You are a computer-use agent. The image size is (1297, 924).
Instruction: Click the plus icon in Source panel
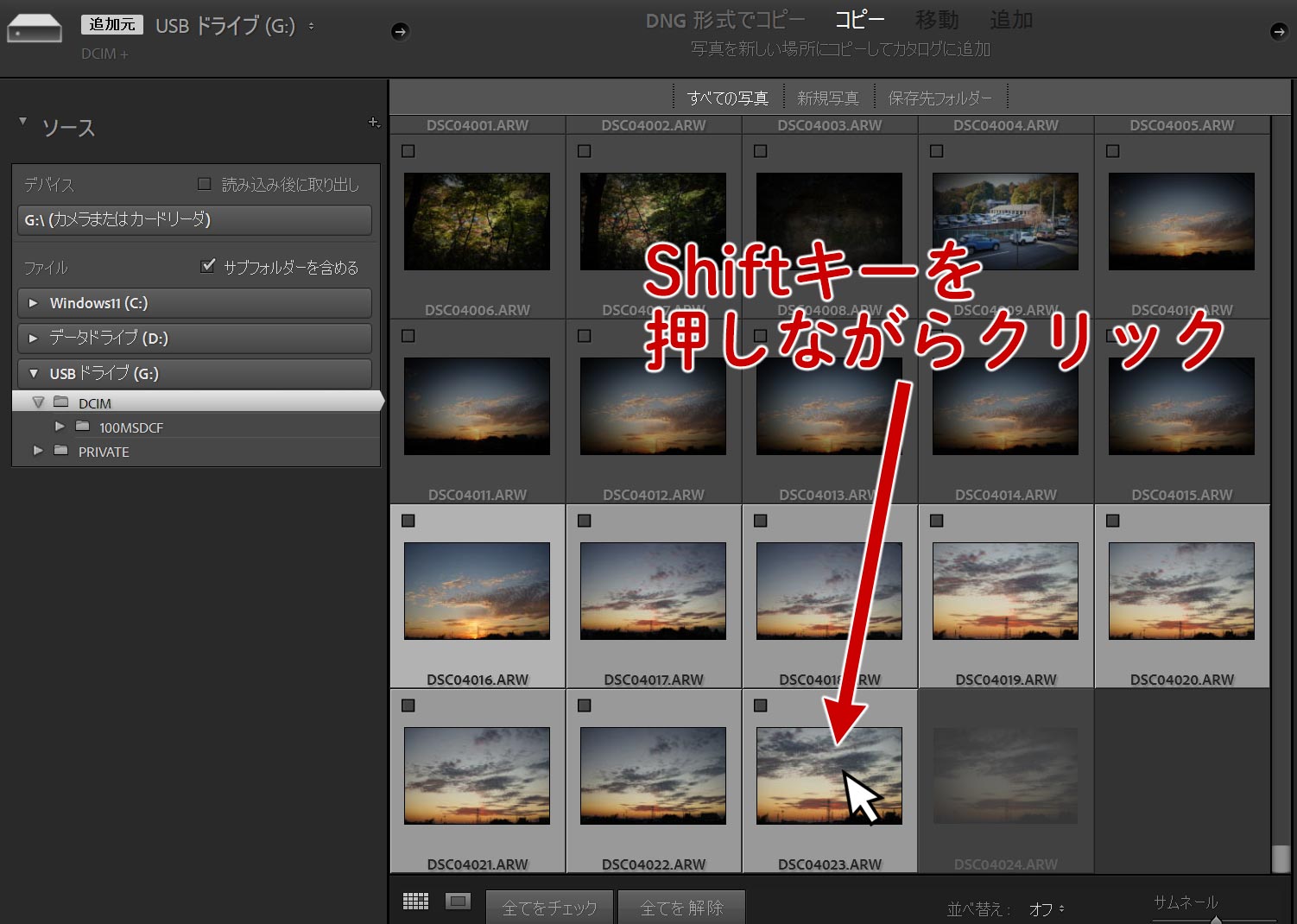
...
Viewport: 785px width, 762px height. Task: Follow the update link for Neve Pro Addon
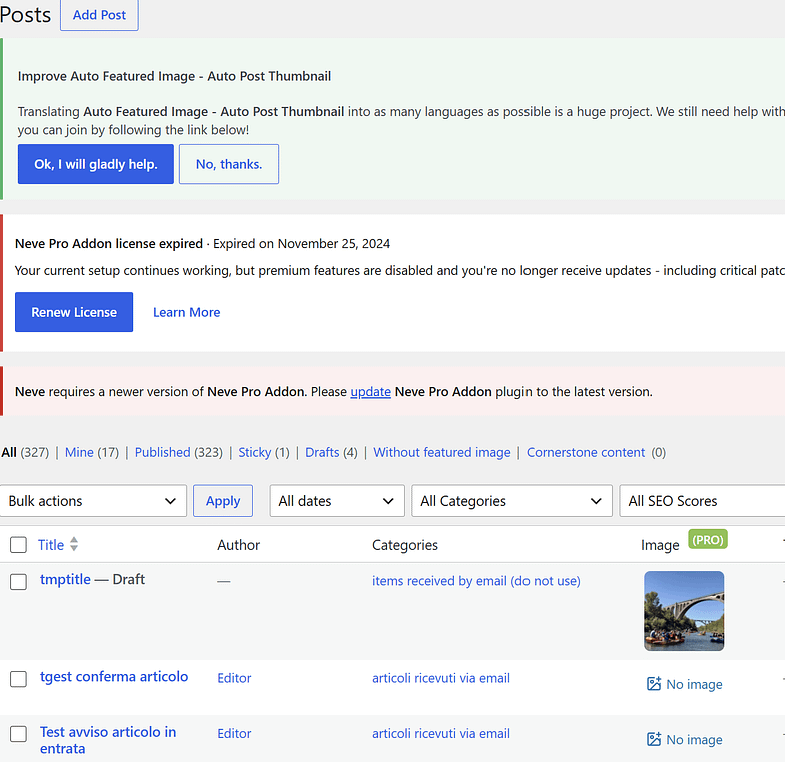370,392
--
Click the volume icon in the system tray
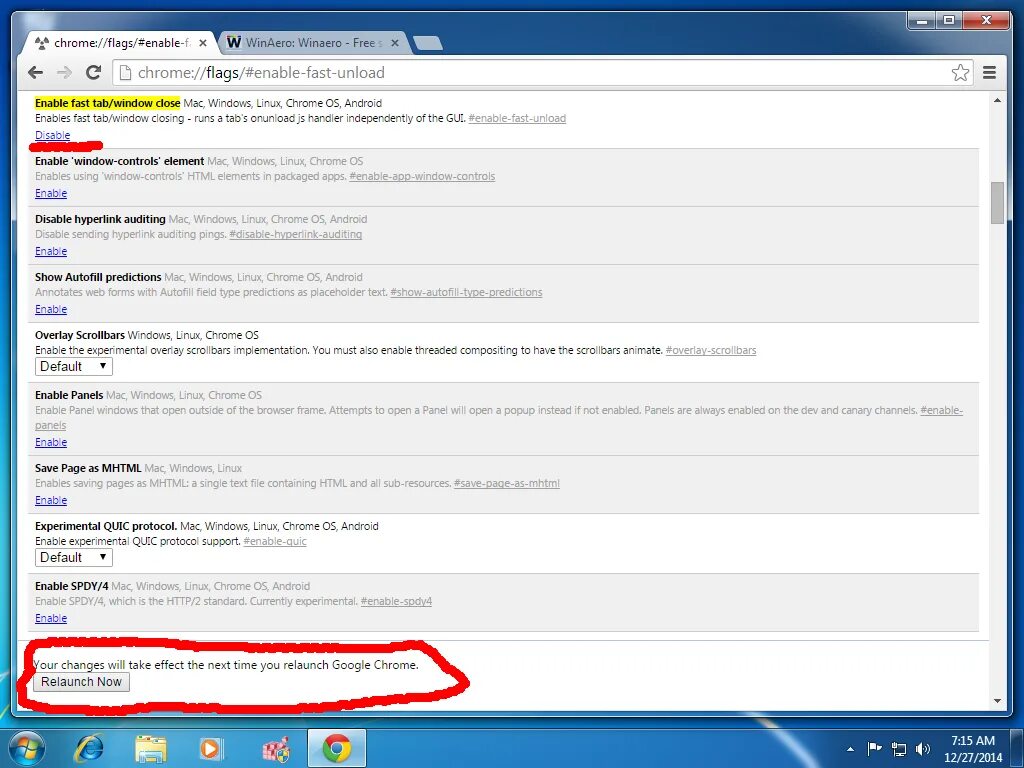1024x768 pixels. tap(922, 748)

* **Problem details**
Copy exactly the stretch of data above from the line with "You are a computer-use" through the line with "Instruction: Click the", and omit all other lines.

* **Expected answer**
You are a computer-use agent. The image size is (1297, 924).
Instruction: Click the plus icon in Source panel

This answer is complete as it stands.